Two cops show up—finally—but are immediately dispatched by Richard in record time. At this point, the police might as well have been played by inflatable lawn ornaments.

Eventually, Matt tries to play hero but is killed. Trisha, however, manages to free herself, grab a gun, and shoot Richard multiple times until he is finally, mercifully dead.

She then wanders out of the house, bloodied and traumatized, ready to star in the inevitable sequel that, thank God, never materialized.


The Asylum Effect

You can’t review When a Killer Calls without acknowledging its parent company, The Asylum. These are the same geniuses responsible for Snakes on a Train, Transmorphers, and Atlantic Rim. Their business model is simple: make a cheap knockoff of whatever big movie is coming out, slap it on shelves the same week, and pray someone’s aunt accidentally buys it for Christmas.

And boy, does it show here. Everything screams “shot in eight days with the budget of a used car.” The lighting looks like someone left the basement bulb on. The acting is wooden enough to start a campfire. And the editing? Imagine someone learning iMovie for the first time while blindfolded.


Performances: The Human Equivalent of Dial-Up Internet

Rebekah Kochan as Trisha does her best, but her “scream queen” energy feels more like “slightly inconvenienced mall shopper.” Robert Buckley as Matt exists mainly to be tied up and killed. Mark Irvingsen as Richard Hewitt plays the villain with the charisma of wet drywall.

Everyone else exists to pad the body count. Characters wander in, say something dumb, and then die. It’s less a narrative and more a conveyor belt of clichés.


Logic? Never Heard of It.

The movie has all the logical consistency of a broken payphone. The police trace the calls and inform Trisha they’re coming from inside the house (of course). But apparently they’re in no rush to actually arrive until the killer has murdered half the cast.

Molly, the little girl, is allegedly the person Trisha is protecting, yet she disappears for long stretches of the film like the writers forgot about her. When she finally turns up dead, it’s treated with about as much gravity as a stubbed toe.

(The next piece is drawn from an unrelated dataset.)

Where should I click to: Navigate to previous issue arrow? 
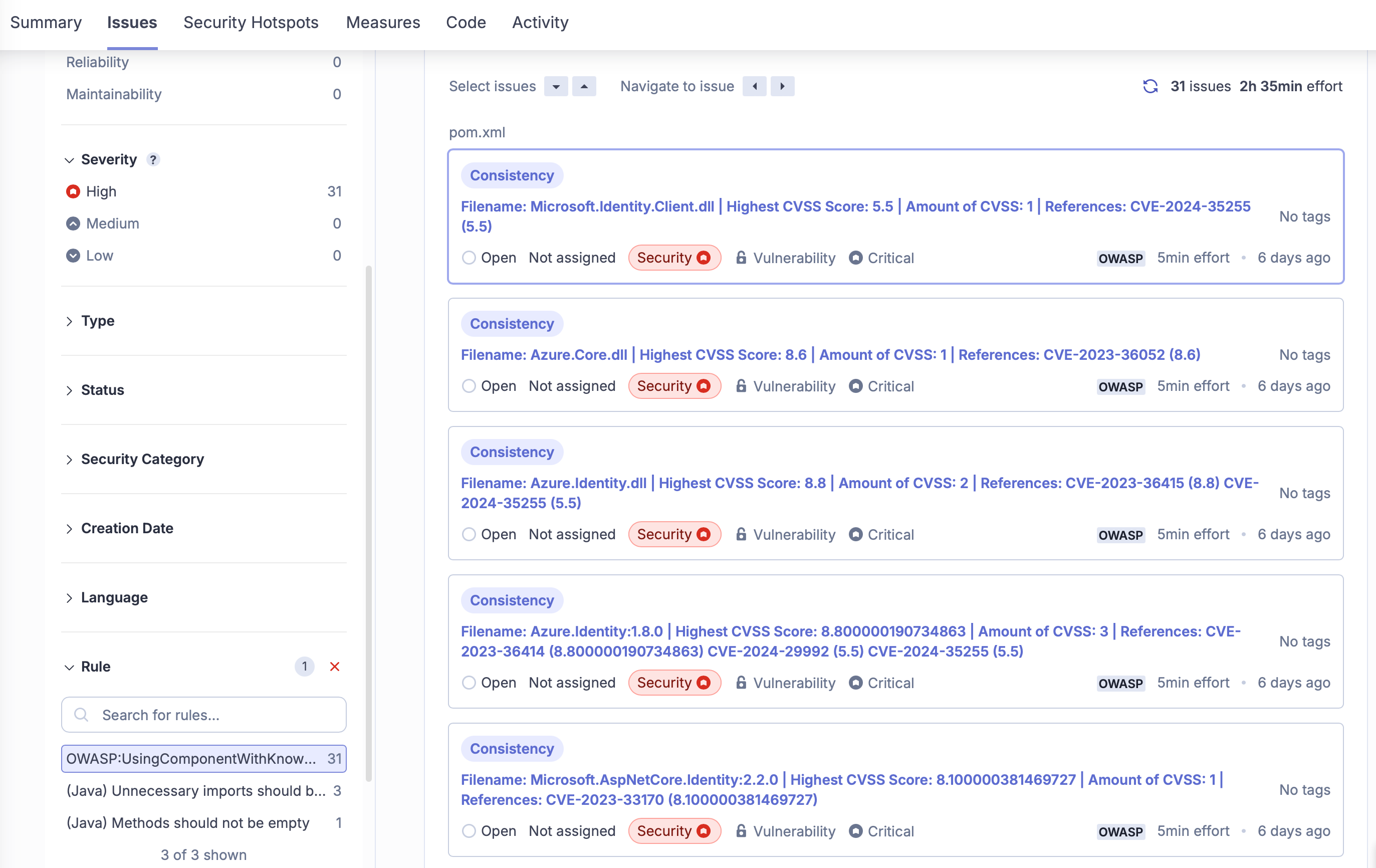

And let’s not forget: Richard somehow kills two cops, multiple teenagers, and two parents all in one night, while simultaneously running a full-time creepy phone harassment business. Somebody give this man a time-management seminar.


Final Thoughts: Wrong Number, Hang Up Immediately

When a Killer Calls is the kind of horror movie that gives bad horror movies a bad name. It’s lazy, derivative, and exploitative without being scary, fun, or even competently made. The Asylum tried to cash in on the hype of When a Stranger Calls but instead delivered something that makes you wish your DVD player had caller ID.

It’s not even “so bad it’s good.” It’s just bad. If you want a creepy phone-call movie, watch the original Black Christmasor even the 2006 When a Stranger Calls remake (and that’s saying something). If you want a laugh, watch Scream. If you want to punish yourself for unknown sins, When a Killer Calls is available—probably for free—in the darkest corners of streaming.


Final Score: 1 out of 10 wrong numbers.
One point for making me appreciate dial-up internet again, because at least that only tortured me and not the concept of cinema itself.